By Bob Lancer
While one of the benefits of technology was supposed to have been more leisure time, it appears that we are spending more time struggling to make the money to take advantage of the latest breakthroughs in technology! Families may be busier than ever for more reasons than that. A contributor most certainly has to do with the fact that we cannot safely just let our kids go out to play on their own in many, many neighborhoods. They need to be in enclosed spaces with professional, licensed supervision. This requires packing and unpacking the car and being a family on the go more than ever.
When families become too busy, though, they run the risk of becoming quite dizzy. There are limits to how busy we can be and still function effectively in line with our true priorities. Too much busy-ness creates a sort of mental fog, resulting in hasty judgments based on superficial observation and poor reasoning. In other words, your family may be so busy that you as the parent are not clear about what your family is doing, why your family is doing it, and if it is worth the time, effort and strain of doing it.

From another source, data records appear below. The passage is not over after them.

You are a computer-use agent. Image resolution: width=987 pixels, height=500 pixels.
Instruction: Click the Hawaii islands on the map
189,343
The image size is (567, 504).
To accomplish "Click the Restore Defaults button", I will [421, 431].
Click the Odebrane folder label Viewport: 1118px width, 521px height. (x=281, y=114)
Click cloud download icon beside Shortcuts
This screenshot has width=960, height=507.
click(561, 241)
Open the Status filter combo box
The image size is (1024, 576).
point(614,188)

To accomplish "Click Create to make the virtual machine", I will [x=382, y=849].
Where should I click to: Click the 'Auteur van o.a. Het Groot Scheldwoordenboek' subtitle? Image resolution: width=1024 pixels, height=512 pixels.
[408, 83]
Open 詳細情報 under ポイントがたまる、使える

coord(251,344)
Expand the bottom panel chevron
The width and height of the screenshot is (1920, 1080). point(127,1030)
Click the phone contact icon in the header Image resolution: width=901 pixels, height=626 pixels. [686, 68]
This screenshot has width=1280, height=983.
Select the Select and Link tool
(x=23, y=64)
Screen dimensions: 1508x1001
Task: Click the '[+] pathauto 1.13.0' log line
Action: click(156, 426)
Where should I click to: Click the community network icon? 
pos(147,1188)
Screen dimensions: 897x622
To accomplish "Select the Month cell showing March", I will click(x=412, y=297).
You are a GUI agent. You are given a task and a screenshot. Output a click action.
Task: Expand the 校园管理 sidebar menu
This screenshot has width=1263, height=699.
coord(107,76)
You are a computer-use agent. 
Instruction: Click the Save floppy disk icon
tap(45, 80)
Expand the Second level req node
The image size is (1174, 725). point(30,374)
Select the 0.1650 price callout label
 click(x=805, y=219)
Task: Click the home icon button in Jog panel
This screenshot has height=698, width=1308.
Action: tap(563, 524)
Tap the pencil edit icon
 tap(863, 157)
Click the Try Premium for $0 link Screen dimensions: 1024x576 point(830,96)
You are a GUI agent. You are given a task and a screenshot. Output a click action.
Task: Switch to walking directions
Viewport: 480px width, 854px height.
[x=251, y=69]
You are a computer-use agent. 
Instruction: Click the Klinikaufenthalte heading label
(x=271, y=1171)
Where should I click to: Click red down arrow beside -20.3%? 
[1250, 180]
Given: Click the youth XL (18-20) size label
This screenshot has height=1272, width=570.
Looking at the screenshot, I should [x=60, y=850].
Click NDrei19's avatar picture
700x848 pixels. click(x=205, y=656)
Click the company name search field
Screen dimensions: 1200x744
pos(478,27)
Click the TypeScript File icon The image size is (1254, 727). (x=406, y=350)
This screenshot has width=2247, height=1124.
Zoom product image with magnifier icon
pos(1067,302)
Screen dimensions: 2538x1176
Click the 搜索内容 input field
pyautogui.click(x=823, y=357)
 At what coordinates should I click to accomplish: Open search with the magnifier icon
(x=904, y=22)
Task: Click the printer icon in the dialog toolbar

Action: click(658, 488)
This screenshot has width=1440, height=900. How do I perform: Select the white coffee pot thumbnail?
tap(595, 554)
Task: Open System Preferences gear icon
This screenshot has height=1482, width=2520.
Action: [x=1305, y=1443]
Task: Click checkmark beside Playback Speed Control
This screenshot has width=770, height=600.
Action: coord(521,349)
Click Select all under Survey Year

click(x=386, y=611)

We need to stop being busy long enough to recharge our vitality and our spirit, to relax enough to nurture our emotional balance. Being too much on the go promotes intolerance, impatience and thoughtless “knee-jerk” emotional reactions that drive us to hurt those we love. You need to ask yourself if getting one more thing done is worth another war in your household.
You either entrust your family’s well-being to your calm clarity or to blind chaos and confusion. To tell if you are too busy, look for the following 5 signs:
- Much expressions of irritation, annoyance, impatience, discouragement, overwhelm or fatigue
- Exhibitions of much harsh, sharply critical, cutting speech
- Relationship breakdowns within the family
- Emotional meltdowns by one or more family members
- Physical injuries and costly mistakes due to rushing
If you see any of this going on, stop trying so hard to control your children, your mate, or your life. Instead, let go. Instead of pushing yourself or anyone else to get to the next thing, give yourself some quiet time to consider what needs not doing. Take some quality time with your family – time when you are doing very little but enjoying and appreciating the blessing of just having one another in your lives.
Reducing the amount of busy-ness in your family to just the right amount requires that you stop to take time to consider exactly what you are doing and what the costs and benefits of each activity really amount to. This will give you the perspective you need to make healthy and practical changes in line with your true priorities. For instance, you just might find that getting your son to T-ball, which he really does not like anyway, is placing so much of strain on you both that you are not getting along and his asthma and your migraines are returning.
When you begin to work on getting control of your degree of busy-ness, you may very likely confront your addiction to staying too busy as a means of escaping rather than facing your problems. At that point, be honest with yourself. Self-honesty is the first step out of destructive addiction.